Excerpt provided:

##############################

# Solved: Safari full screen



## Skyholder (May 29, 2000)

Curious...
On a Windows system, I can make I.E. full screen with F11, so the menu bar is gone.
Is there a similar ability with Safari?


----------



## leroys1000 (Aug 16, 2007)

Cmd-Shft-F

http://www.keyxl.com/aaa8ceb/93/Apple-Safari-web-browser-keyboard-shortcuts.htm


----------



## Headrush (Feb 9, 2005)

Do you mean full screen or maximized to use full screen.

OS X Lion has real "full screen" support in Safari.

In the mean time, to maximize to use the most space while maintaining desktop, you could try : http://sixfoot1.com/safari-extensions/resizer/

There is also: http://www.apfelquak.de/2010/06/12/maximize-safari-extension/ and http://web.me.com/aaronholla/Safari_Extensions/ResizeMe.html

(Though I haven't used either so can't speak on first hand knowledge)


----------



## Skyholder (May 29, 2000)

Cmd-Shft-F seems to have no effect. 

And I mean "Full screen." I mean no menu bar, no "docking station".

On a windows system, F-11 was the short cut to "full screen"

Thanks. I'll be getting the OS X Lion, this week.


----------

##############################

Information shown:

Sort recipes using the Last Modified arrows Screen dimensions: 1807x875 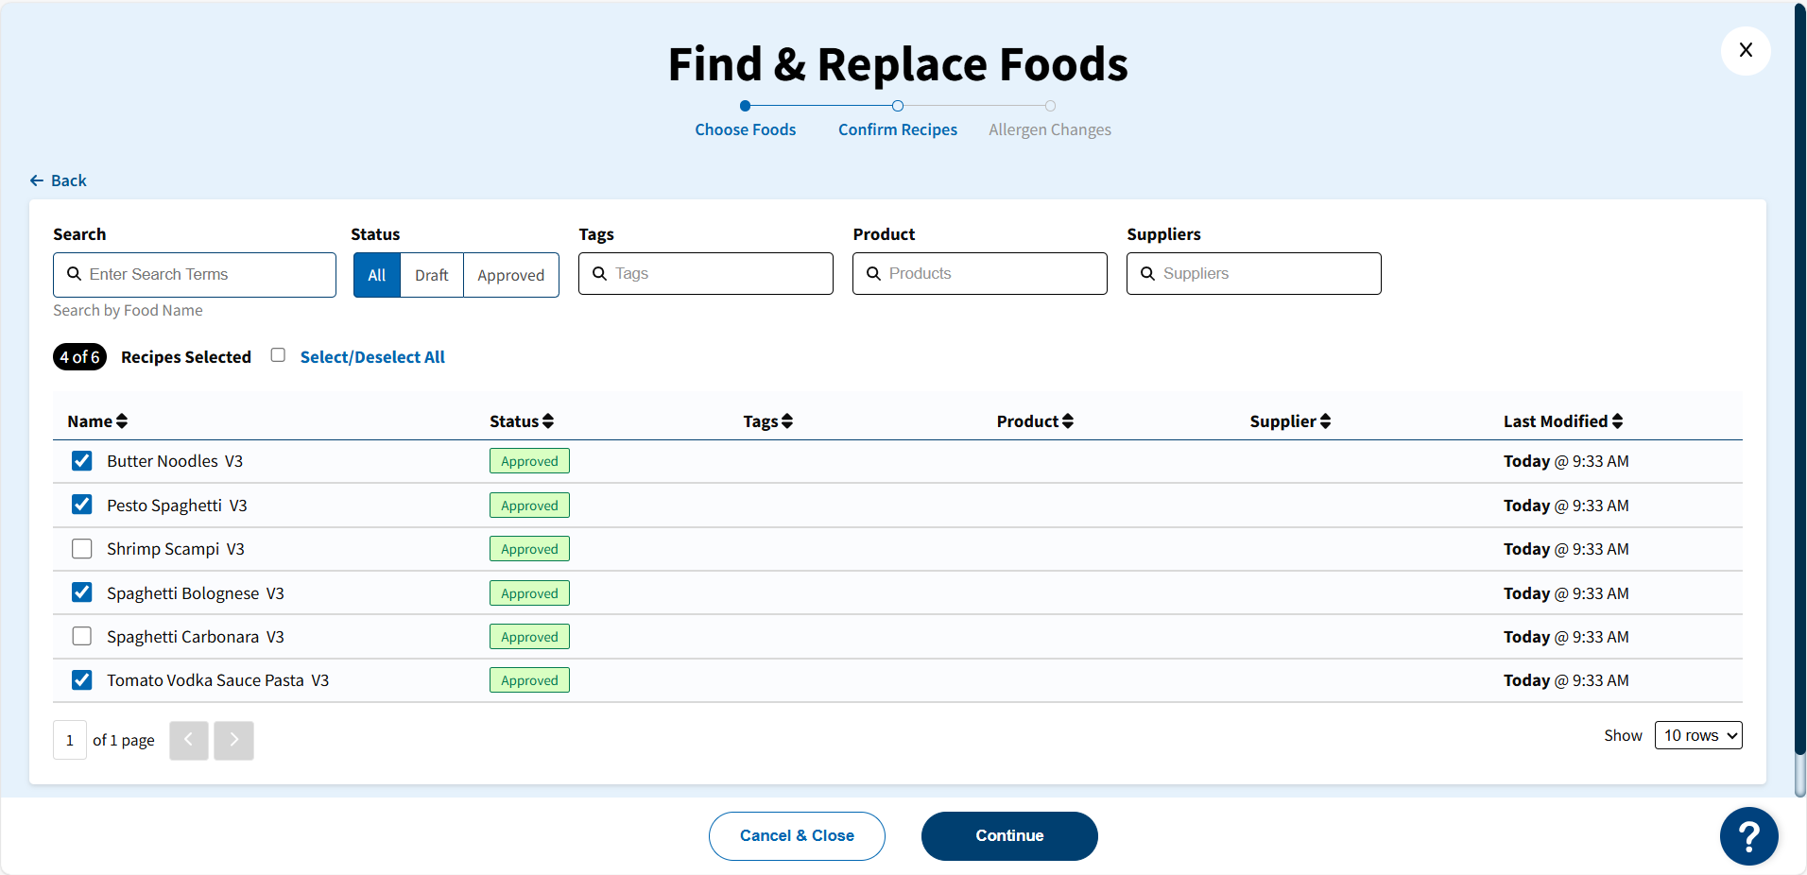1617,420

##############################

Given instruction 1:
Reproduce the part of the Safari full-screen thread starting with "In the mean" and going on through "have no effect.".
Given instruction 2:
Summarize the Safari full-screen thread in two sentences.

Correct answer 1:
In the mean time, to maximize to use the most space while maintaining desktop, you could try : http://sixfoot1.com/safari-extensions/resizer/

There is also: http://www.apfelquak.de/2010/06/12/maximize-safari-extension/ and http://web.me.com/aaronholla/Safari_Extensions/ResizeMe.html

(Though I haven't used either so can't speak on first hand knowledge)


----------



## Skyholder (May 29, 2000)

Cmd-Shft-F seems to have no effect.

Correct answer 2:
A user asks whether Safari can go full screen and hide the menu bar, the way F11 does for I.E. on Windows. One reply suggests Cmd-Shft-F and another notes that OS X Lion has real full-screen support in Safari, but the original poster reports that Cmd-Shft-F has no effect, clarifies wanting no menu bar and no "docking station," and says they will be getting OS X Lion that week.